EXTRACTED ENTRIES —
+++

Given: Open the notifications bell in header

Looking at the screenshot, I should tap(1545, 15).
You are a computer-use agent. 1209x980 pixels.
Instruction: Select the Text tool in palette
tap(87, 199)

+++

WORK ORDER — Would you transcribe, unchanged, every line of the material from the one containing "You are a computer-use" to the very end, including both, and nothing else?

SOLVED EXERCISE —
You are a computer-use agent. 1209x980 pixels.
Instruction: Select the Text tool in palette
tap(87, 199)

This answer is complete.